[Collected data entries]

_____

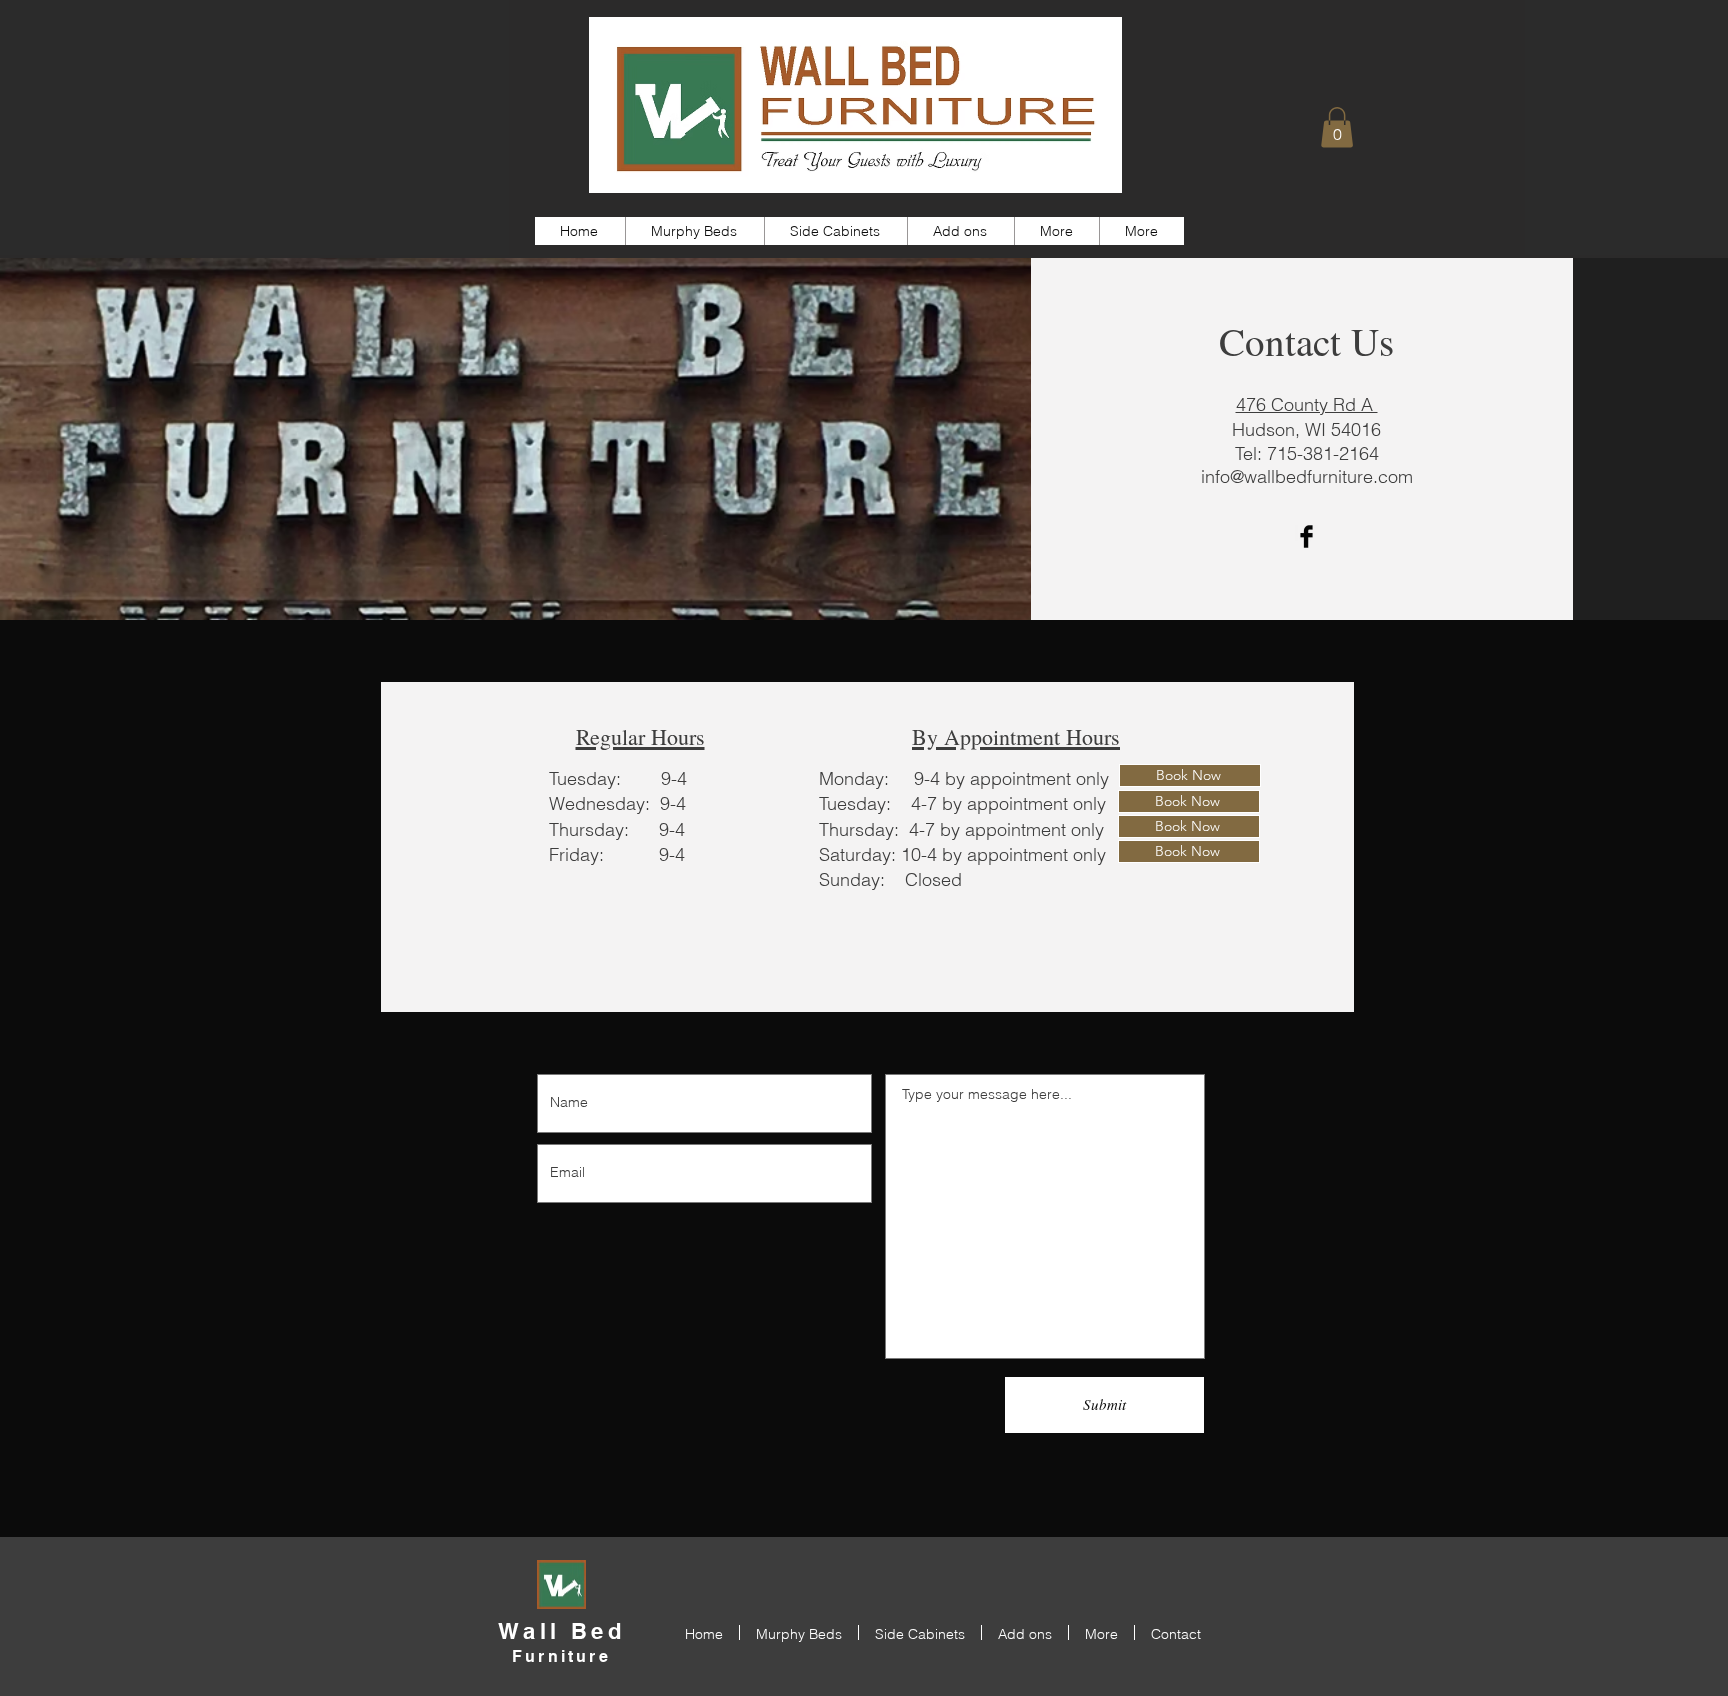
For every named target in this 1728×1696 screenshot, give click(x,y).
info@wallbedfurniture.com (1307, 476)
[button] (1337, 127)
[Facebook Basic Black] (1306, 536)
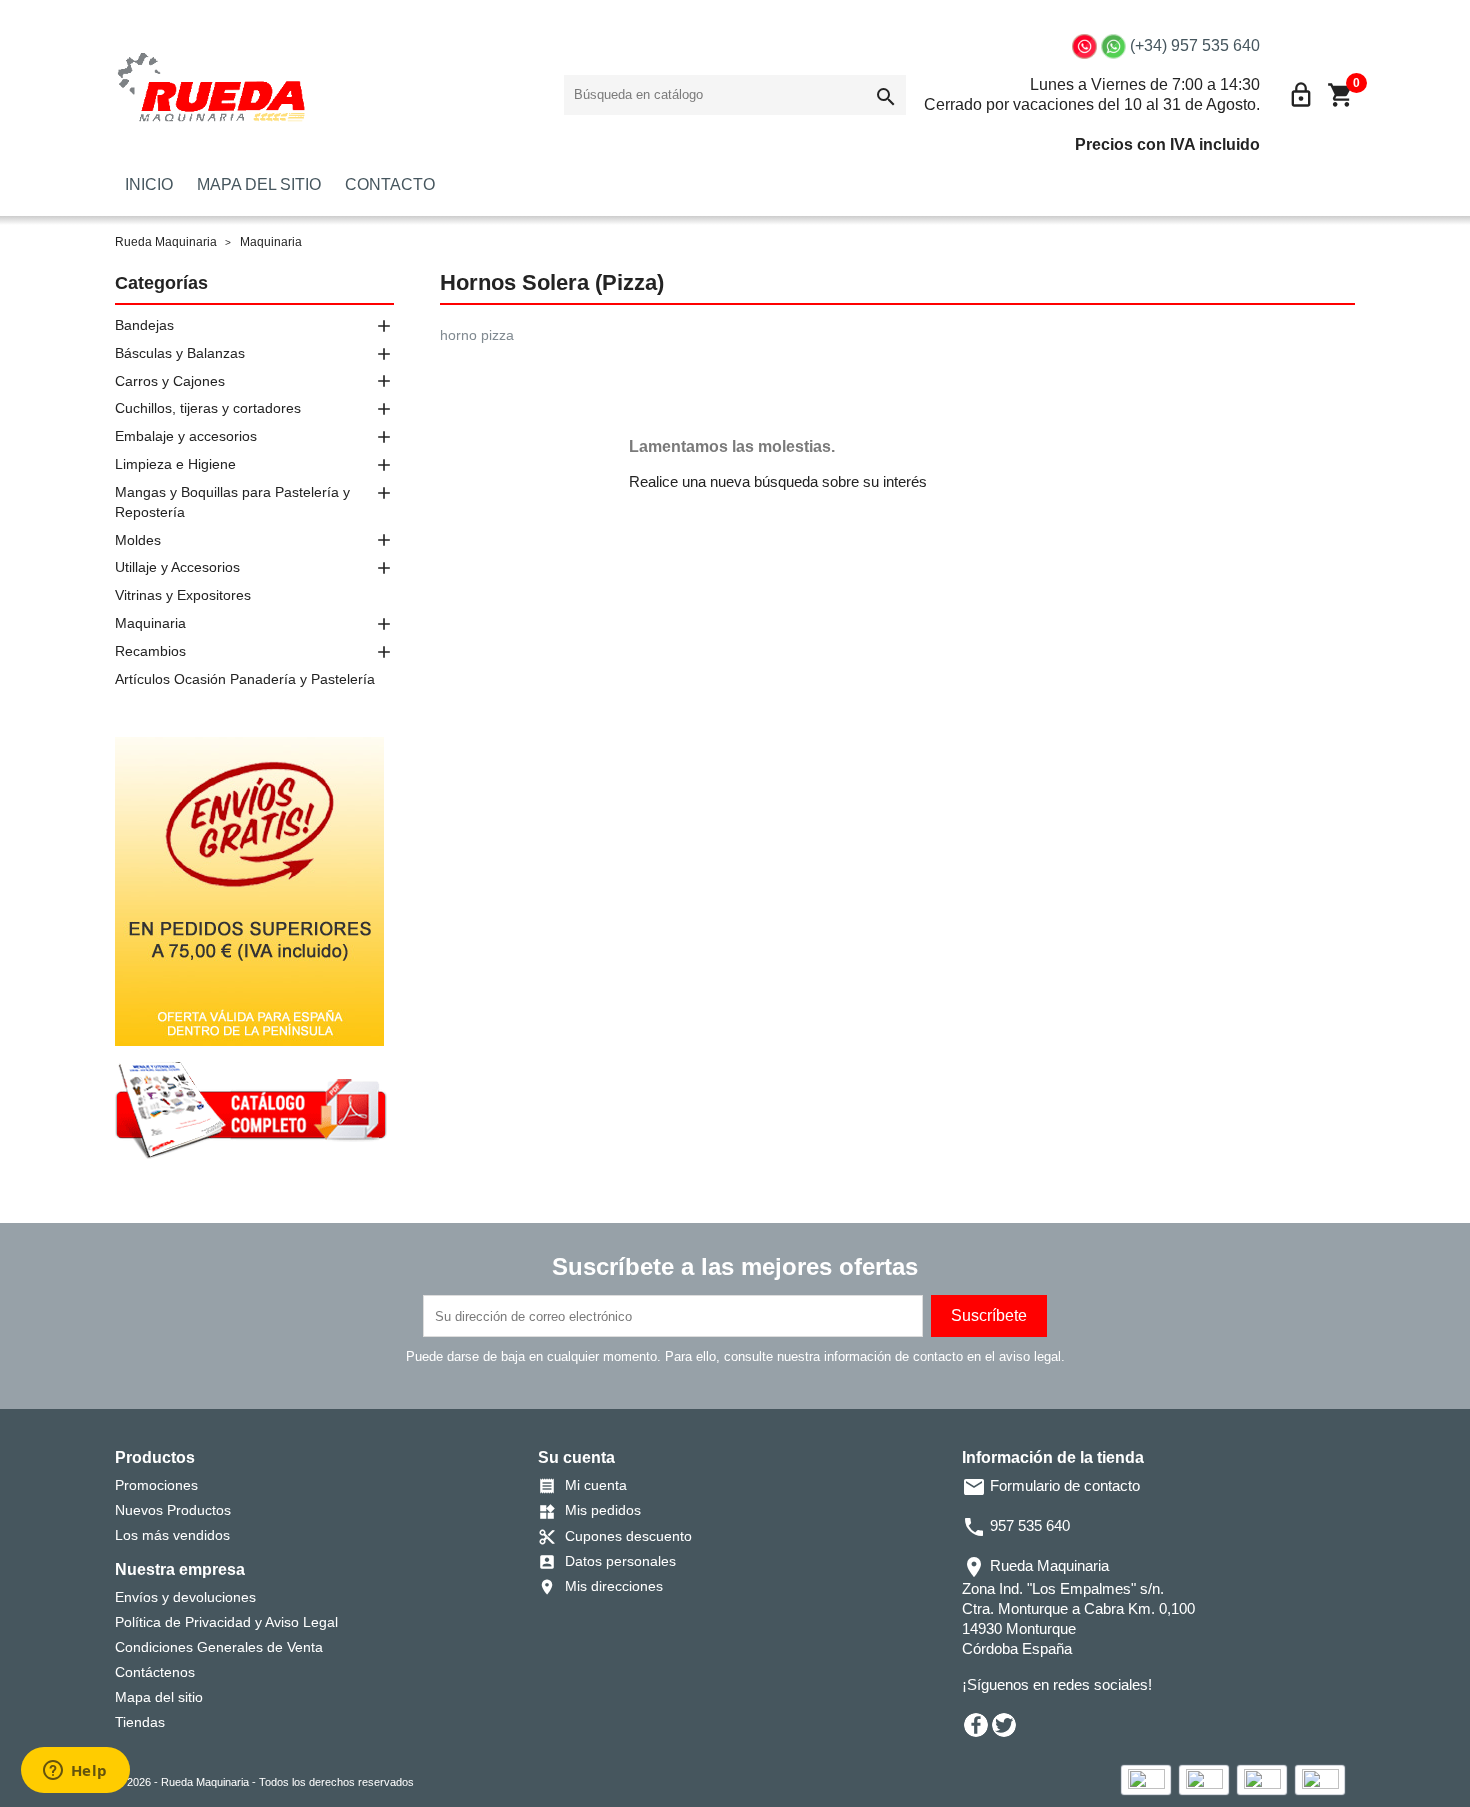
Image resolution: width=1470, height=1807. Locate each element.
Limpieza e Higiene (175, 464)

_____

#### Work to complete
All lines from the one containing "Image resolution: width=1470, height=1807." to the end of the records, both ends included, should be printed exactly and on their own.

#### Solution for this task
Image resolution: width=1470, height=1807. Locate each element.
Limpieza e Higiene (175, 464)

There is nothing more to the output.